- SELECTED EXTRACT:
::::

Thus, in 1965, the director of the Philadelphia Institute for Contemporary Art, Samuel Green, took the pratfall from the ivory tower in a preface to the world's first book on pop art, an emetically extravagant volume by a writer named John Rublowsky. Yet who today shall say he was not right? By 1965 pop had become the most popular movement in American art history, drenched in ballyhoo, gratefully supported by legions of collectors whose appetites bore the same relation to connoisseurship that TV dinners do to poulet en demi-deuil. Warhol, Lichtenstein, Indiana, Rosenquist, Wesselmann, Oldenburg, Johns and Rauschenberg became instant household names, not counting their swarm of epigones. "What we have with the pop artists," wrote the English critic Lawrence Alloway, "is a situation in which success has been combined with misunderstanding." He had coined the term pop art, in England in 1957, "to refer approvingly to the product of the mass media." Appropriately, Alloway, whose fascination with mass culture as anthropology long predates the movement that he christened, has now organized a pop retrospective at Manhattan's Whitney Museum.

::::

- DATA LINES:
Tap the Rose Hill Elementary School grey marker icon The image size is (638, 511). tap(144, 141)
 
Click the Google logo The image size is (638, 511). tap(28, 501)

::::

- TASK DESCRIPTION: Extend the passage on pop art and its critics, picking up right after its last sentence.

- TASK OUTPUT:
In a weird way, this show exhales as musty and involuntary a breath of vanished time as any revival of neoclassicism. Andy Warhol's Campbell's Soup can, once considered an icon of intimidating cool, has become a sort of madeleine. Irrevocably, the cachet of pop has gone, and many of its artifacts now look tenuous. It cannot be long before some enterprising museum (the Metropolitan?) opens a '60s Period Room, to go with its transplanted Louis Quinze paneling and reassembled colonial parlor: a Wesselmann and a Warhol Marilyn on the stainless-steel walls, a coffee table strewn with multiples and macadarnia nuts, a Panther poster above the vinyl settee, and under the supergraphic in the corner a waxwork group of Henry Geldzahler hustling that week's trend to a slim, wrinkled matron in bandoleers and Courrèges boots.

Pending such feats of instant nostalgia, all we are left with is the pictures. The crass cultural chauvinism and blatant flackery that surrounded and fed American pop have not by any means gone from the art scene, but they are muted. All the talk about how pop meant a democratization of the art experience, how it would obliterate the line between "art" and "life," has turned out to be the merest jive. It could hardly be expected to convince anyone in a world where Lichtensteins cost $50,000 apiece.

Systems and Signs. There is no longer any difficulty in seeing the best of pop as a mannered game with art language, rather than a vulgarian's assault on le beau et le bien. Ten years ago, Art Historian Robert Rosenblum predicted that "the initially unsettling imagery of pop art will quickly be dispelled by the numbing effects of iconographical familiarity, and ephemeral or enduring pictorial values will become explicit."